If you want to find out how to use a stretcher bar frame like the one above, you can read my blog post here

Take that bit of extra time to set the project off on the right track and you will love how much better it makes your piece look in the end.

New Pattern in Progress stitching some lovely wildlife, foliage and flowers.

If you love wildlife, flowers and colour then this pattern will hopefully appeal to you!

I am loving every minute designing this pattern and have tryed to get in a lot of different elements to add interest. There are birds, dragonfly’s, snails and hedgehogs as well as a resident badger, bunny and squirrell!

Nestled in between the little critters are plenty of wildflowers and mushrooms as well as leaves and acorns. There is a nice variety of stitches so it will hopefully appeal to lots of happy stitchers out there.

Not sure when this will be ready but I will let you know as soon as it is!

How to create a truly unique colour palette with a skein of yarn for hand embroidering.
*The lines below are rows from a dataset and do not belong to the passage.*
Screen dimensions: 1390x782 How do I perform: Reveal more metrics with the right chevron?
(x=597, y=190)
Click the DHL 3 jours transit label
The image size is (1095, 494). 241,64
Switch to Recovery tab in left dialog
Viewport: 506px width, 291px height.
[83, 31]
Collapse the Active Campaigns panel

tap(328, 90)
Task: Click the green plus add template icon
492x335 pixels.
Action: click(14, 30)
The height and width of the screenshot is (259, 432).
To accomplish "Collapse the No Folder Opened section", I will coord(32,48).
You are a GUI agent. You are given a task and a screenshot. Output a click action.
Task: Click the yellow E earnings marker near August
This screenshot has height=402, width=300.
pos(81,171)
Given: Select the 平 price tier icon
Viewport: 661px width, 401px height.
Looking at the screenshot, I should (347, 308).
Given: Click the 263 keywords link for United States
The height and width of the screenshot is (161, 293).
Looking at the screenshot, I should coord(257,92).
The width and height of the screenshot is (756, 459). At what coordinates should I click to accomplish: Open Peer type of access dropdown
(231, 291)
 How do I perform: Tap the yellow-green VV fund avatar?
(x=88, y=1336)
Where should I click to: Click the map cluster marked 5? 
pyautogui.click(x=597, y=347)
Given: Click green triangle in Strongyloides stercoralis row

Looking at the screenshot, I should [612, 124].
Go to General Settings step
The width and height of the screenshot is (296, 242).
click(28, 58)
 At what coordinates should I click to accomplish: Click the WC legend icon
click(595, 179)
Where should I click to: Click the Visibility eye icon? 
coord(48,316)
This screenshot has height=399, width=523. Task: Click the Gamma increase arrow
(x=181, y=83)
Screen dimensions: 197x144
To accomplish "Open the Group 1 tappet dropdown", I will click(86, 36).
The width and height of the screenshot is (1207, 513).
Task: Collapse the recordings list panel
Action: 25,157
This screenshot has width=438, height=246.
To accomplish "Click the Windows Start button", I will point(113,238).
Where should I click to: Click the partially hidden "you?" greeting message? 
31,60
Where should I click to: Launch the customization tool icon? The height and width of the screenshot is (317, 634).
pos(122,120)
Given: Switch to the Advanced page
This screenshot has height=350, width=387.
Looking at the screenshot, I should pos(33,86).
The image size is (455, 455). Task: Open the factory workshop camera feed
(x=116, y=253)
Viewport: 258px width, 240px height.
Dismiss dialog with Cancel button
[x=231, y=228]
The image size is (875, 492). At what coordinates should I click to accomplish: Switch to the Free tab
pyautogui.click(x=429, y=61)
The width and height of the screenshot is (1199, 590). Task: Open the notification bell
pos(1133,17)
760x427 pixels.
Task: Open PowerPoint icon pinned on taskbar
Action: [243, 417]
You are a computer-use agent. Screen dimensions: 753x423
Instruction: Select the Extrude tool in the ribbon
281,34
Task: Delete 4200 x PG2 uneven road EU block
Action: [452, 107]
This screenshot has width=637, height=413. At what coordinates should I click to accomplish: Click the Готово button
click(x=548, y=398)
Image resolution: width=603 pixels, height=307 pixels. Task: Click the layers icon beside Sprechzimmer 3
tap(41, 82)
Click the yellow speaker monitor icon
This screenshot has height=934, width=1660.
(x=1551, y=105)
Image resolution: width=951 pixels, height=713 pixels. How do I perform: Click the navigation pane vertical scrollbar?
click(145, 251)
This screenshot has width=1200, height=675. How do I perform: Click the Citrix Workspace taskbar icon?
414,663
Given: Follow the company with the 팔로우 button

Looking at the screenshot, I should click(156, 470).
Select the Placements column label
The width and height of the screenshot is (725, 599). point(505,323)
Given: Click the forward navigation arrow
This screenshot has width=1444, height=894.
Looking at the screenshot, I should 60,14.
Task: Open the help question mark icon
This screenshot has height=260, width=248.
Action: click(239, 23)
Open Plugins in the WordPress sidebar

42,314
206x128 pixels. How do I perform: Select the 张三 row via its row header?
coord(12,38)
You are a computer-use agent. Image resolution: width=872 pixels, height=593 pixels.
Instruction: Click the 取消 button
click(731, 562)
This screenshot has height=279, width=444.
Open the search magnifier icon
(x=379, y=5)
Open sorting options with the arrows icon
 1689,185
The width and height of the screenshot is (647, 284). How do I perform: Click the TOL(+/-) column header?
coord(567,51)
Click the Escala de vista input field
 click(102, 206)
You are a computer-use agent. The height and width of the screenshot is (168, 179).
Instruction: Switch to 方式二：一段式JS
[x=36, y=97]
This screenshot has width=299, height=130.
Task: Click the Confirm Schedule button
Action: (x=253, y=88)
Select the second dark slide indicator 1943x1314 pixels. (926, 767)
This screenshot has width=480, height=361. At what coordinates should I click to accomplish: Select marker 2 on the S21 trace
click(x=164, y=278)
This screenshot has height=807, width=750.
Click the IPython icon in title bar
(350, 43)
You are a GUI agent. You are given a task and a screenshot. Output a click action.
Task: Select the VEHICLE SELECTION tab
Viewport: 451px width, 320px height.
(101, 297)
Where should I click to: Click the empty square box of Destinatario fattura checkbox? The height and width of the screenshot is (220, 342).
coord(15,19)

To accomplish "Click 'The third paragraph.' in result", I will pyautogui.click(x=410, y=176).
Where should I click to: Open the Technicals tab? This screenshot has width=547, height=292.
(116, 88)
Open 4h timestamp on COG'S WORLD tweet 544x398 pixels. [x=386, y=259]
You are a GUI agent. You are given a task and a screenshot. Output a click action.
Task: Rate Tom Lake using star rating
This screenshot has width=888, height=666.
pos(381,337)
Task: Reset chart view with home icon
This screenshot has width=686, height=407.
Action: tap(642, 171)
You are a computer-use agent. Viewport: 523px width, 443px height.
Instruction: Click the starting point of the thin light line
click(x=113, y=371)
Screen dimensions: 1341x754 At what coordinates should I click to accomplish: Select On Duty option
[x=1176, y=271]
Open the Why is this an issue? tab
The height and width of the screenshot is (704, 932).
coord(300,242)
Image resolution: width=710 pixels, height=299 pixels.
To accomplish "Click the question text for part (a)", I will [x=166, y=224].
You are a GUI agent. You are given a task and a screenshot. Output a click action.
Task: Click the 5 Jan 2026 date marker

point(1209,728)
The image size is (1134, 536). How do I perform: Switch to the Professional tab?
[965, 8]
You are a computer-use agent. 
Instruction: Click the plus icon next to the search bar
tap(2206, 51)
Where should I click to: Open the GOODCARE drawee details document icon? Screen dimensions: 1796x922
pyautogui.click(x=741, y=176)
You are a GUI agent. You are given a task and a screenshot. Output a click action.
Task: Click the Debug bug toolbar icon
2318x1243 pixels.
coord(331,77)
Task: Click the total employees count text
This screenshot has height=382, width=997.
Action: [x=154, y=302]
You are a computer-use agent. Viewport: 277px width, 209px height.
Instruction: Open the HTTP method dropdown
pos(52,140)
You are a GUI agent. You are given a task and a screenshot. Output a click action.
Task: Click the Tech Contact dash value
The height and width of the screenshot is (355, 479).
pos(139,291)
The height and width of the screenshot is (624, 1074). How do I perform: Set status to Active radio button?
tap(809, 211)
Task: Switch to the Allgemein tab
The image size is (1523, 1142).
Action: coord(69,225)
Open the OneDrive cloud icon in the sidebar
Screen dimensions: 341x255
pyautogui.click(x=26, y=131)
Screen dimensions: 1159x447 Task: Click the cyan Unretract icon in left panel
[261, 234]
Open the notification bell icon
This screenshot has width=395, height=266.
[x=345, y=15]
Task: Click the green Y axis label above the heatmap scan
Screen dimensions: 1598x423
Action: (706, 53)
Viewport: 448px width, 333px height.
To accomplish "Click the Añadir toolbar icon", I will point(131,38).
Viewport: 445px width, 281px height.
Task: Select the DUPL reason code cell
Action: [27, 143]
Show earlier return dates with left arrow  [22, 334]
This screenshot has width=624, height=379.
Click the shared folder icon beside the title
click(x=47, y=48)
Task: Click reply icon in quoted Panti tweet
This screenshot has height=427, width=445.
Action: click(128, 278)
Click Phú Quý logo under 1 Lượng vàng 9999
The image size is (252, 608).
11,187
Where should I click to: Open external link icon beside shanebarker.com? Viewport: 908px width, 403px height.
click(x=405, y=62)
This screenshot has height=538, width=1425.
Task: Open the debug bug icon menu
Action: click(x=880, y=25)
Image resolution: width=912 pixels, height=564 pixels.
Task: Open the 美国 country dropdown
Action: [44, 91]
I have done quite a bit of knitting in the past and the one thing I miss with hand embroidery is a gorgeous skein of beautifully crafted yarn!

There is loads of choice with embroidery thread as far as colour and type but it can be tricky sometimes picking the right colours to go with one another. I used this as my excuse for purchasing this wonderful skein recently!

The colours were just too hard to resist in this Filigran lace weight yarn

It is a 100% superwash merino wool and the 100g skein has a massive 600 metres to play with!

The question was – what to do with it – adding to my stash and just admiring it now and again was an option but I really wanted to stitch something in the amazing colours! I found a design I had done a while ago and figured this would be perfect for this type of colour explosion…

I soon realised that I couldn’t just start stitching – in order to make the most of all of the colours in the skein they needed to be split off so I could pick and choose and have them dotted all over the lovely flowers.

So, a bit of hand winding is required if you choose to use a skein like this but it is definately worth it for the rewards at the end. All you need to do is start winding the first colour off from the skein in to a ball and finish when the colour does. Do this for all of the different colours in the yarn and you have a whole set of colours that go together perfectly.

The beauty with the Filigran yarn was that the colours were non repeating so you got a whole ball of that colour off in one go and there was still a variation in that particular colour which will look like a variagated thread when stitched.

I chose the lace weight yarn as it is 2ply and therefore still quite a thin thread for hand stitching as I didn’t want it to look too heavy on the design.

Once all your colours are ready to go you can get stitching. This yarn proved to be really nice to stitch with. It had a good amount of strength to it so the thread did not break up or become too weak too soon as you stitched.

Here’s how the pattern looked when finished – absolutely stunning colours…

This will be available as a PDF pattern very soon and I can definately say I will be using this yarn again and already have my eye on a few more types to try out!